# Task details:
Would you please transcribe, exactly as written, the lines of the entries below starting at the one that holds "骑士 (151, 1959)" and ending at the one that holds "的人 (175, 1898)", both included?

# Information supplied:
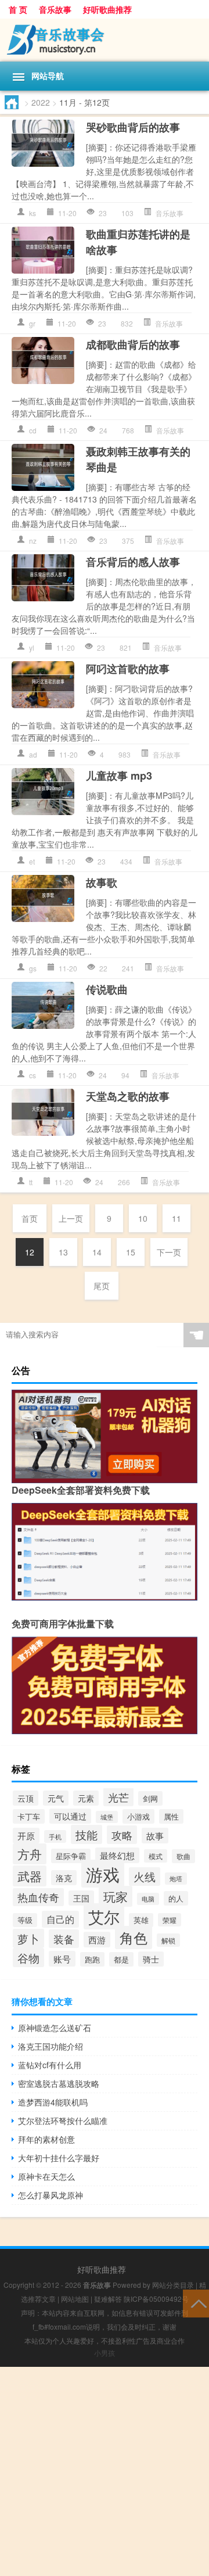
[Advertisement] (104, 2471)
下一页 (169, 1252)
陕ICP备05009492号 (156, 2299)
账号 (62, 1959)
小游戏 (138, 1816)
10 (142, 1218)
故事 (155, 1835)
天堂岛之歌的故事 (128, 1096)
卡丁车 (28, 1816)
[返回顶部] (196, 2303)
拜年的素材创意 (46, 2139)
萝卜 (28, 1938)
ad (33, 754)
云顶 (25, 1798)
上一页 (71, 1218)
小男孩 (104, 2353)
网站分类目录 (173, 2285)
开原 (26, 1835)
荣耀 (169, 1920)
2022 (40, 102)
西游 (97, 1939)
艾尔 (104, 1916)
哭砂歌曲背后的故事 (133, 127)
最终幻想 (117, 1855)
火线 (145, 1876)
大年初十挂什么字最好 (58, 2158)
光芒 (118, 1796)
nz (33, 541)
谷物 (28, 1957)
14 (97, 1252)
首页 (29, 1218)
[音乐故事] (104, 40)
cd (33, 430)
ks (32, 213)
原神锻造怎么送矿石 (54, 2027)
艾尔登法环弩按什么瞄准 (62, 2120)
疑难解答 (108, 2299)
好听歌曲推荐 (107, 9)
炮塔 (176, 1878)
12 (29, 1252)
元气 (56, 1798)
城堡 (106, 1817)
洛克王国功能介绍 (50, 2046)
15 (130, 1252)
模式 (156, 1856)
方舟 (29, 1854)
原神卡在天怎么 (46, 2176)
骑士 (151, 1959)
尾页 (101, 1285)
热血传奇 (38, 1897)
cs (32, 1075)
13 (63, 1252)
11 (176, 1218)
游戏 (103, 1873)
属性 (171, 1816)
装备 (63, 1938)
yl (31, 647)
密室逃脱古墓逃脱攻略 (58, 2083)
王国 (81, 1898)
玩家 (115, 1896)
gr (32, 323)
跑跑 (92, 1959)
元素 (86, 1798)
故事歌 (101, 882)
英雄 (141, 1920)
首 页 (18, 9)
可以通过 (70, 1816)
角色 (133, 1937)
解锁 (168, 1940)
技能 (86, 1834)
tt (31, 1182)
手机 (55, 1836)
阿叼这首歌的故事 (128, 668)
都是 (121, 1959)
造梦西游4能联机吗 (53, 2102)
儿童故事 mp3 (119, 775)
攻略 (121, 1834)
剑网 (150, 1798)
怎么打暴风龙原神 (50, 2195)
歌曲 (183, 1856)
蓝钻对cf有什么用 (49, 2065)
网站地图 (75, 2299)
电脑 (148, 1899)
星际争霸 (71, 1855)
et (32, 861)
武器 (29, 1876)
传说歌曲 (107, 989)
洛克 (64, 1877)
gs (33, 968)
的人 (175, 1898)
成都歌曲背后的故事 (133, 344)
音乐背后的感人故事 (133, 561)
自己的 (60, 1919)
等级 (25, 1920)
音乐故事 (55, 9)
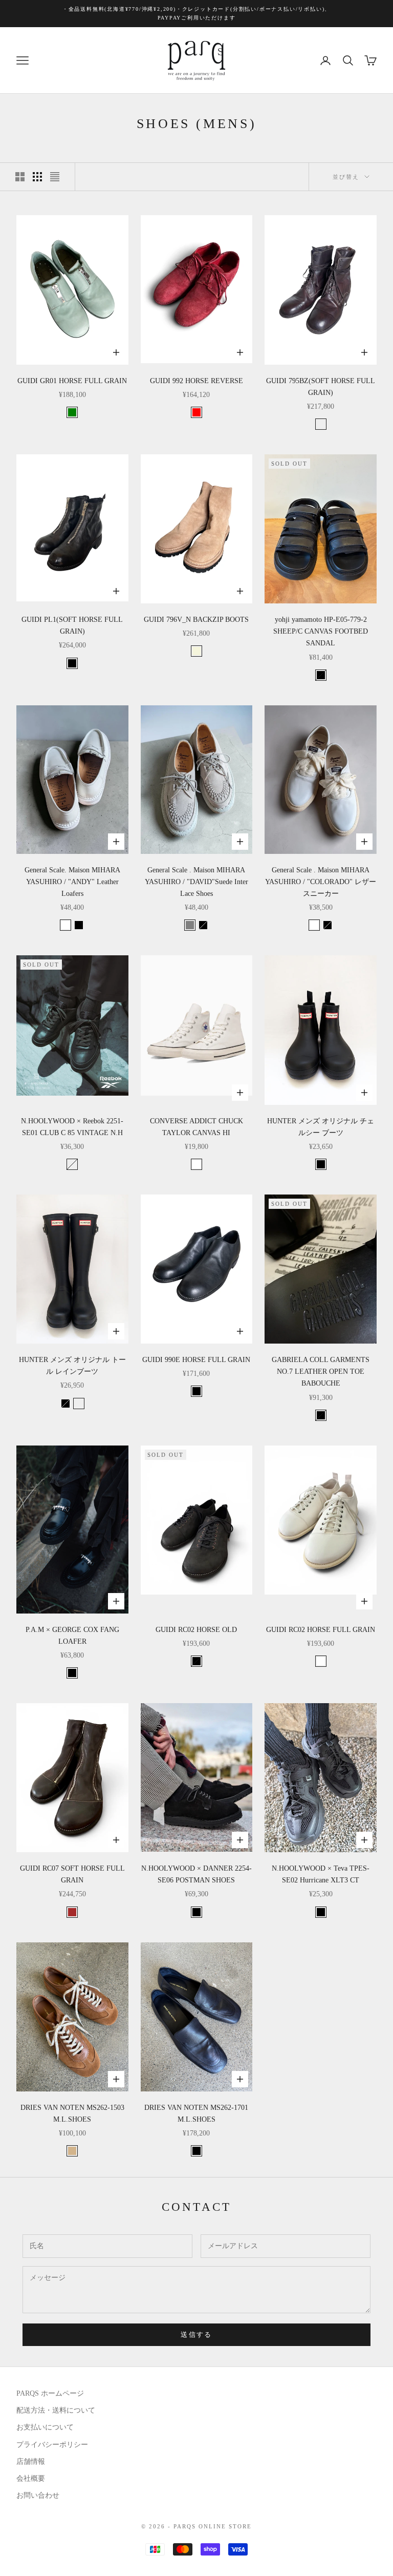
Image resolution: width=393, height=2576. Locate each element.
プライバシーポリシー (52, 2444)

# Solution for this exercise:
骑士 (151, 1959)
尾页 (101, 1285)
热血传奇 (38, 1897)
cs (32, 1075)
13 (63, 1252)
11 (176, 1218)
游戏 (103, 1873)
属性 (171, 1816)
装备 (63, 1938)
yl (31, 647)
密室逃脱古墓逃脱攻略 (58, 2083)
王国 (81, 1898)
玩家 (115, 1896)
gr (32, 323)
跑跑 (92, 1959)
元素 (86, 1798)
故事歌 (101, 882)
英雄 (141, 1920)
首 页 (18, 9)
可以通过 (70, 1816)
角色 (133, 1937)
解锁 (168, 1940)
技能 (86, 1834)
tt (31, 1182)
手机 (55, 1836)
阿叼这首歌的故事 (128, 668)
都是 (121, 1959)
造梦西游4能联机吗 (53, 2102)
儿童故事 mp3 (119, 775)
攻略 (121, 1834)
剑网 (150, 1798)
怎么打暴风龙原神 (50, 2195)
歌曲 (183, 1856)
蓝钻对cf有什么用 (49, 2065)
网站地图 (75, 2299)
电脑 (148, 1899)
星际争霸 (71, 1855)
et (32, 861)
武器 (29, 1876)
传说歌曲 (107, 989)
洛克 (64, 1877)
gs (33, 968)
的人 (175, 1898)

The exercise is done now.